The IRA's arsenal of weapons, explosives and ammunition has been put beyond use in a massive decommissisioning operation which lasted several days, the Independent International Commission on Decommissioning confirmed yesterday. Gerry Moriarty, Mark Brennock, and Mark Hennessy report.
But DUP leader the Rev Ian Paisley accused the British and Irish governments of duplicity and said the decommissioning body had failed to provide numerical detail to support his claims that the IRA had fully decommissioned.
The Irish and British governments welcomed what they called a landmark development. Sinn Féin leader Gerry Adams said the IRA's unprecedented decommissioning was total.
The decommissioning exercise was witnessed by the former president of the Methodist Church, the Rev Harold Good, and the Redemptorist priest, Fr Alec Reid. They said the process had demonstrated to them that, "beyond any shadow of doubt", the arms of the IRA had been decommissioned.
Gen de Chastelain, head of the decommissioning body, did not provide an inventory but said that the large amounts of weaponry put beyond use were consistent with the British and Irish security forces' estimates of what the IRA had secreted in its dumps around Ireland.
He said weapons included rifles, handguns, machine-guns, flame- throwers, surface-to-air missiles, rocket-propelled grenades and other weaponry. He said nobody could be absolutely sure the IRA had fully disarmed but the IICD was "satisfied that the arms decommissioned represent the totality of the IRA's arsenal".

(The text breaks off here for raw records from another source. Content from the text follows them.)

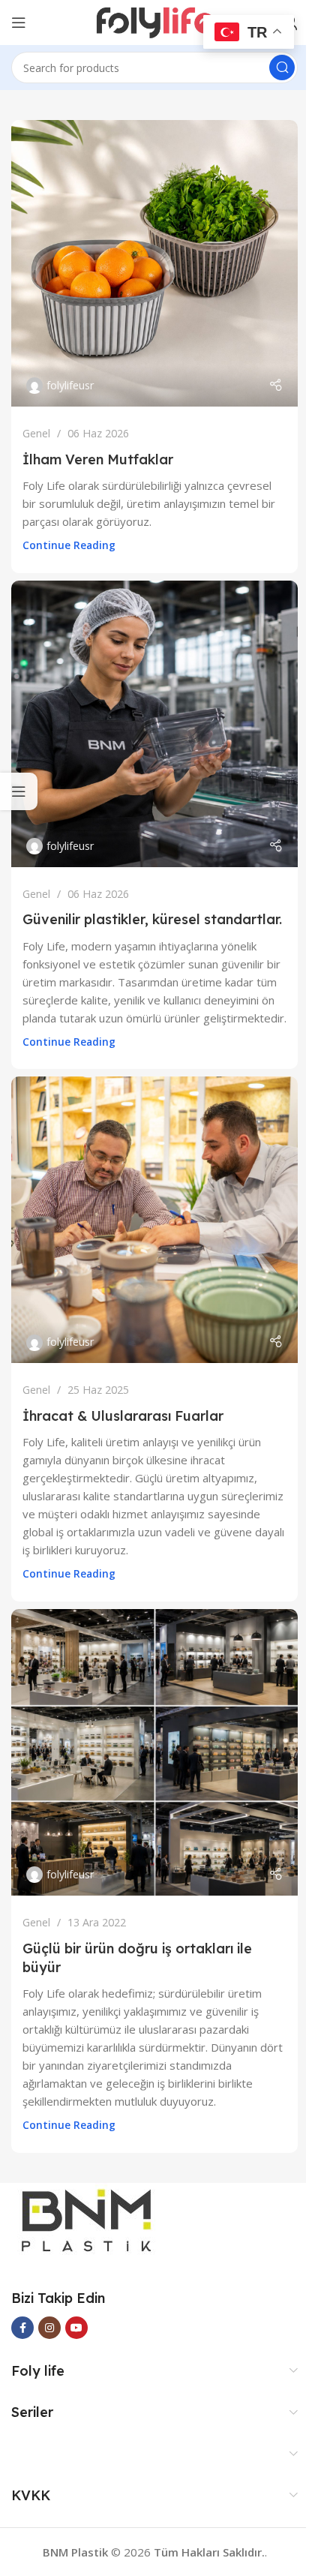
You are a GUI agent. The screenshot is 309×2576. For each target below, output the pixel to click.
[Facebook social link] (22, 2327)
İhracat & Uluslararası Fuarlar (123, 1416)
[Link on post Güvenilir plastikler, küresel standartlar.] (154, 724)
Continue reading (69, 545)
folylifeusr (70, 385)
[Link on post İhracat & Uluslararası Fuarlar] (154, 1219)
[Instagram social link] (49, 2327)
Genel (36, 433)
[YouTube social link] (76, 2327)
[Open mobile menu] (19, 23)
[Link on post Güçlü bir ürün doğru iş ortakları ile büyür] (154, 1752)
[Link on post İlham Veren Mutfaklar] (154, 263)
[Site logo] (155, 21)
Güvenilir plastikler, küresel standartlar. (152, 919)
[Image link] (86, 2218)
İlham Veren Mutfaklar (97, 459)
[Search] (282, 67)
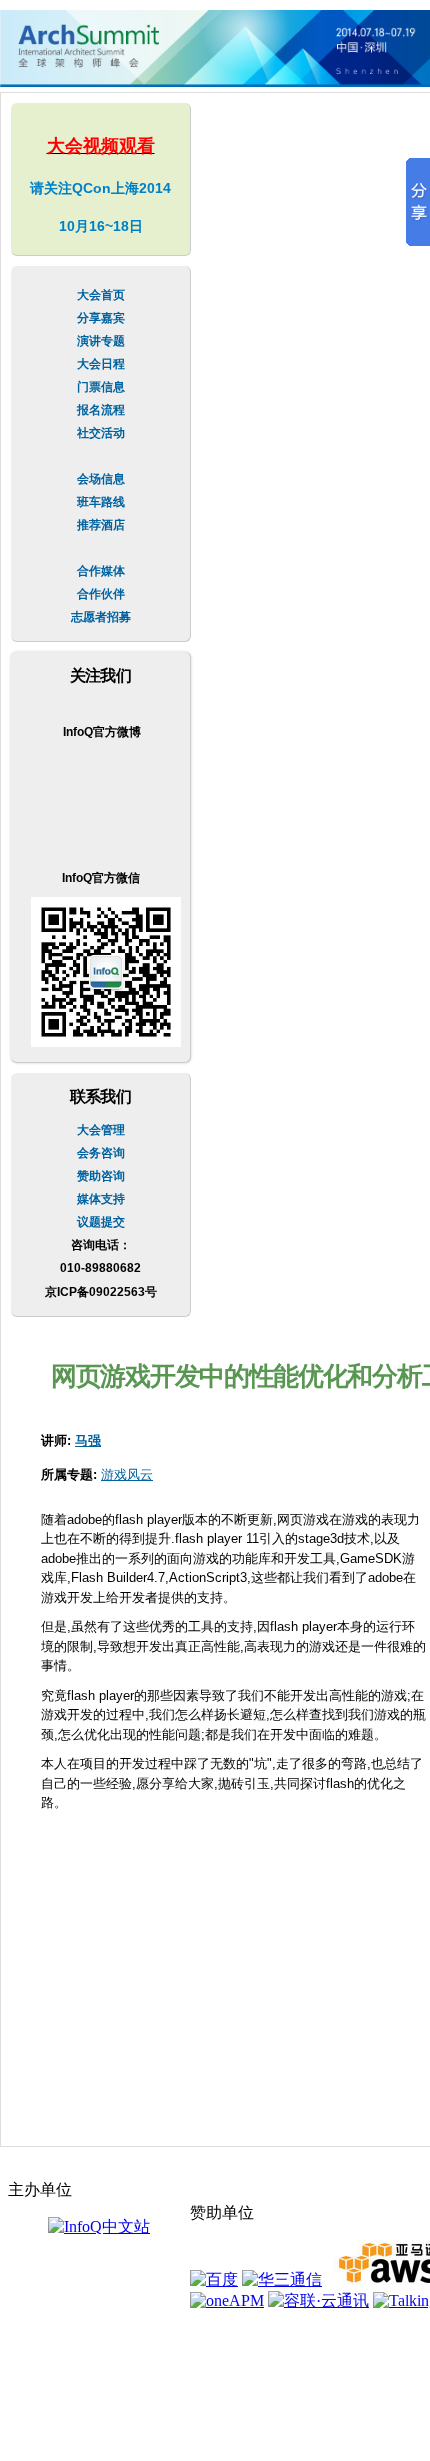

The IRA, in a short statement, said that the "process of putting our arms verifiably beyond use has been completed". The DUP, however, complained about the lack of an inventory; the fact that there were no photographs of the decommissioning; and the refusal of the IRA to allow the DUP to nominate one of the clerics who independently witnessed the disarmament.
Dr Paisley, who is meeting Gen de Chastelain this morning, said the events around yesterday's announcement of decommissioning illustrated "the duplicity and dishonesty" of the British and Irish governments and the IRA. "Instead of openness there was the cunning tactics of cover-up and a complete failure from General John de Chastelain to deal with the vital numerics of decommissioning," said Dr Paisley.
His comments were at odds with the statement from former Methodist president the Rev Good and Fr Reid. The Rev Good said he and Fr Reid were "utterly certain" that the IRA had disarmed "because we spent many days watching the meticulous and painstaking way in which Gen de Chastelain, Brig Gen Tauno Nieminen and Ambassador Andrew Sens went about the task of decommissioning the huge amounts of explosives, arms and ammunition".
"The experience of seeing this with our own eyes, on a minute-to-minute basis, provided us with evidence so clear and of its nature so incontrovertible that, at the end of the process, it demonstrated to us, and would have demonstrated to anyone who might have been with us, that beyond any shadow of doubt, the arms of the IRA have now been decommissioned," added Rev Good.
Sinn Féin president Gerry Adams said what the IRA had done was "totally unprecedented" and "mighty". He added, "The general has overseen the process. The two independent witnesses have reported. There is no encore. That's it. It's finished. Done."
Notwithstanding the DUP's initial negative response to the IRA move the British and Irish governments believe that there is now real potential to open up political negotiations leading to the restoration of the Northern Executive and Assembly.
However senior Dublin and London sources last night acknowledged that it could take well into next year and possibly into 2007 before a power-sharing government involving Sinn Féin and the DUP could be established.